Work to complete:
Give again, word for word, every line below from the one that has "This screenshot has width=1372, height=875." through the one that has "Click the SUM(REQUESTS)", both included, and no others.

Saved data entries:
────────────────────

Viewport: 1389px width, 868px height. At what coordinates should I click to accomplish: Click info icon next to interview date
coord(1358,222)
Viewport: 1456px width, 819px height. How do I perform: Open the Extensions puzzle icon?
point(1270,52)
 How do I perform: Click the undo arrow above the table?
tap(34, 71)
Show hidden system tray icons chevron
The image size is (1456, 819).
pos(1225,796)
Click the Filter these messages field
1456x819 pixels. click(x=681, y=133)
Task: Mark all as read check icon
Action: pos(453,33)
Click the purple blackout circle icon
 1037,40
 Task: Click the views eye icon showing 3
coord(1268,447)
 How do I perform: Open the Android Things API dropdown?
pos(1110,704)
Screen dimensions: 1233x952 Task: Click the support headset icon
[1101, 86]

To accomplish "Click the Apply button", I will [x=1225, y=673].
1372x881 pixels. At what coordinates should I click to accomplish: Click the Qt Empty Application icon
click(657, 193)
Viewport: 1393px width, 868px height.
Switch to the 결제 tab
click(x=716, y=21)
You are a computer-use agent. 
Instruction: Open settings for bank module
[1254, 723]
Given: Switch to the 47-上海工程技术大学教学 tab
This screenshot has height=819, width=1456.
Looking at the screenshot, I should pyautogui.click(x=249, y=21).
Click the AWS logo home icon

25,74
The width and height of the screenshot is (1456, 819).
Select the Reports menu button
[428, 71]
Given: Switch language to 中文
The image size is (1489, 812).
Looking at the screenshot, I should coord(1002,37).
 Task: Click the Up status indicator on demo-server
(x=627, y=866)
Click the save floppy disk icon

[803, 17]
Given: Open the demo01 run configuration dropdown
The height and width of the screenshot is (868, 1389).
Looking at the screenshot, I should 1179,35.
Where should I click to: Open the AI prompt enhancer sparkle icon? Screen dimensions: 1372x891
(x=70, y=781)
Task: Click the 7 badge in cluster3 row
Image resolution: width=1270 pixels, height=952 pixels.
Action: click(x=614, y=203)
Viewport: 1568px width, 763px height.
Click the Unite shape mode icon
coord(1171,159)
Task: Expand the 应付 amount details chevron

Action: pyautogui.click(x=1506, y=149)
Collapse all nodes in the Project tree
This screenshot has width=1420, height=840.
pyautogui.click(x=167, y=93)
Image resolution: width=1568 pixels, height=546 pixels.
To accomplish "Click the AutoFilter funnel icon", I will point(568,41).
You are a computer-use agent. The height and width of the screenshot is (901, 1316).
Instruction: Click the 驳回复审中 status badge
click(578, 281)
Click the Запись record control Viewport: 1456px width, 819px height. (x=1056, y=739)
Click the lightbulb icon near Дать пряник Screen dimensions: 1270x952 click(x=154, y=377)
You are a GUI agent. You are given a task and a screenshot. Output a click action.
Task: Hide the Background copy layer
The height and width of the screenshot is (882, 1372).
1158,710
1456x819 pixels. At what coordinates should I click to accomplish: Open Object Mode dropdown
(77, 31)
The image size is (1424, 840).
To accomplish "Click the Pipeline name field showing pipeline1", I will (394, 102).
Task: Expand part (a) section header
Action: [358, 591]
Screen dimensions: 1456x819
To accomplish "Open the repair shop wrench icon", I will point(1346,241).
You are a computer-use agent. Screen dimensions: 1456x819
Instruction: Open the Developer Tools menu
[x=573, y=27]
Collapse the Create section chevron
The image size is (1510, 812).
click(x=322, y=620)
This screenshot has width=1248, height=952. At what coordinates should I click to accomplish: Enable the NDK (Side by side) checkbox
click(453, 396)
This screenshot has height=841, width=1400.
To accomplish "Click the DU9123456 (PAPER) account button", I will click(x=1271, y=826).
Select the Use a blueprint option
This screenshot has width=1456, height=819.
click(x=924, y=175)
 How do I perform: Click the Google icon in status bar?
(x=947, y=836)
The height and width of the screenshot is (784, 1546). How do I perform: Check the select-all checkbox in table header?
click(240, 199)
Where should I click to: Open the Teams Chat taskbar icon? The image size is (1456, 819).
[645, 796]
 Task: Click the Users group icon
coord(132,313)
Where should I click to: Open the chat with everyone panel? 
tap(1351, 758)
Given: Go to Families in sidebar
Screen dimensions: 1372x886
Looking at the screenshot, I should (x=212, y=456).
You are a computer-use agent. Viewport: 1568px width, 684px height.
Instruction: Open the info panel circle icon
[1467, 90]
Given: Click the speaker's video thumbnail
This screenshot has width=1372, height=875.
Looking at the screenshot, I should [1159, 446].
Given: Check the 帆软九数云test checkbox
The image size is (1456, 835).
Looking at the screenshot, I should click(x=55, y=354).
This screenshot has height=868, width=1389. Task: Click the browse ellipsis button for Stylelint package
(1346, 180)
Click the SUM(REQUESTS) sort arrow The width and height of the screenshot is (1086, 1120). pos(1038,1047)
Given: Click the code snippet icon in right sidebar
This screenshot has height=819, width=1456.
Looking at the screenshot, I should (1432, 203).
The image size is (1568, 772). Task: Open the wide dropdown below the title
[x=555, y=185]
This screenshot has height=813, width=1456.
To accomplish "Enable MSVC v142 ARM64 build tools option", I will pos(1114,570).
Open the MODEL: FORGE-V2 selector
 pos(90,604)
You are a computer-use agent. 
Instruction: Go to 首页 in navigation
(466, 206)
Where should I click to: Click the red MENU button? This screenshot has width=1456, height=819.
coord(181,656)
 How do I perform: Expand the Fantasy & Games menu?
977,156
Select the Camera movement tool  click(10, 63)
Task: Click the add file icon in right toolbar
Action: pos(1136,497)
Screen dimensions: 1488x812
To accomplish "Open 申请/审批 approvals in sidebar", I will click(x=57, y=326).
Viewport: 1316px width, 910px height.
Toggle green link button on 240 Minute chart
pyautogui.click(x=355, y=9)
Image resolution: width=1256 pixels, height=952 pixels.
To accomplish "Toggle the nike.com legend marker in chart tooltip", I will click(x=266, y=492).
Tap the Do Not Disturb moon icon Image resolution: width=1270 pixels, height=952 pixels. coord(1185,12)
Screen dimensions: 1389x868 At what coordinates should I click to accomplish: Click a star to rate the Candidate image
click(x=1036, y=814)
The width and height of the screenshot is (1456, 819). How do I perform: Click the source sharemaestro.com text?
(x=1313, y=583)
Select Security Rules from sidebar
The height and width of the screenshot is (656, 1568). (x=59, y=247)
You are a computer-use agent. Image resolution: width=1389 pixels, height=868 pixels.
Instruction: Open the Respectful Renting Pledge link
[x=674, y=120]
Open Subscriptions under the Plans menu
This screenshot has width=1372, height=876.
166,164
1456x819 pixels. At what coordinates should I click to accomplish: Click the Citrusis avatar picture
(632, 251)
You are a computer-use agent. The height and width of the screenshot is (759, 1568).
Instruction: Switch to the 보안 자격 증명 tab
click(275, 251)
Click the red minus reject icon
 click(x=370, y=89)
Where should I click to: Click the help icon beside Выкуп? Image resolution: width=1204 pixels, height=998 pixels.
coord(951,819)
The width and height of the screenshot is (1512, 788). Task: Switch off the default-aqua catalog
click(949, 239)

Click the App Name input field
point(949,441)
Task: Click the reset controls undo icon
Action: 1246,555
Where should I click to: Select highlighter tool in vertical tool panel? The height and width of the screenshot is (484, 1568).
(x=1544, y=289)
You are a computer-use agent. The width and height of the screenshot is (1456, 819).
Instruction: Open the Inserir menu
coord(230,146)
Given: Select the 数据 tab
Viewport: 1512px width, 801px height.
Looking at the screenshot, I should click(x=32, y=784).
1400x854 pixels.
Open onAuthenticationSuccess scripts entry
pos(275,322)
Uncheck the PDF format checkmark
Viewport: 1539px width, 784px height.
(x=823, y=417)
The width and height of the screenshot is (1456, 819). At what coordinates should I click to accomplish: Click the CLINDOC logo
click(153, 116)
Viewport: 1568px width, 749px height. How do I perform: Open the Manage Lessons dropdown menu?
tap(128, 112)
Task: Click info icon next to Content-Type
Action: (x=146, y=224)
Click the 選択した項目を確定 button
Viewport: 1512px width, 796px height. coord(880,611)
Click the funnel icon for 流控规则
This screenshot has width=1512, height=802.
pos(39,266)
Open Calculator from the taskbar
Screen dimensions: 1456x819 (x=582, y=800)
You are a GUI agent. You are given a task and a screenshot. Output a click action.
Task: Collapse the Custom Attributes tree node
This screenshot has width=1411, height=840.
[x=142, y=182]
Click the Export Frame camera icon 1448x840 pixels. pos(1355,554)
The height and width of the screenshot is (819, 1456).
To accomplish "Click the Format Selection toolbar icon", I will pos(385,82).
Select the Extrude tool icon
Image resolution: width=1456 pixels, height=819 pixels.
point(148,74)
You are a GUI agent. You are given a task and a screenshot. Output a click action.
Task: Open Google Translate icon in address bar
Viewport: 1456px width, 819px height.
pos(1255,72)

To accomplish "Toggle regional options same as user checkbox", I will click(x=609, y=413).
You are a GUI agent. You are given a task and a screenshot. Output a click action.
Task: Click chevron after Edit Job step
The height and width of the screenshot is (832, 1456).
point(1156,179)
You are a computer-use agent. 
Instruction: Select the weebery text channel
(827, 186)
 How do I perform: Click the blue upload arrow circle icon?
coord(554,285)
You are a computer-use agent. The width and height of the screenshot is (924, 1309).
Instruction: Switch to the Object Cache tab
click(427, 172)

────────────────────

Output for this exercise:
This screenshot has width=1372, height=875.
Looking at the screenshot, I should [1159, 446].
Given: Check the 帆软九数云test checkbox
The image size is (1456, 835).
Looking at the screenshot, I should click(x=55, y=354).
This screenshot has height=868, width=1389. Task: Click the browse ellipsis button for Stylelint package
(1346, 180)
Click the SUM(REQUESTS) sort arrow The width and height of the screenshot is (1086, 1120). pos(1038,1047)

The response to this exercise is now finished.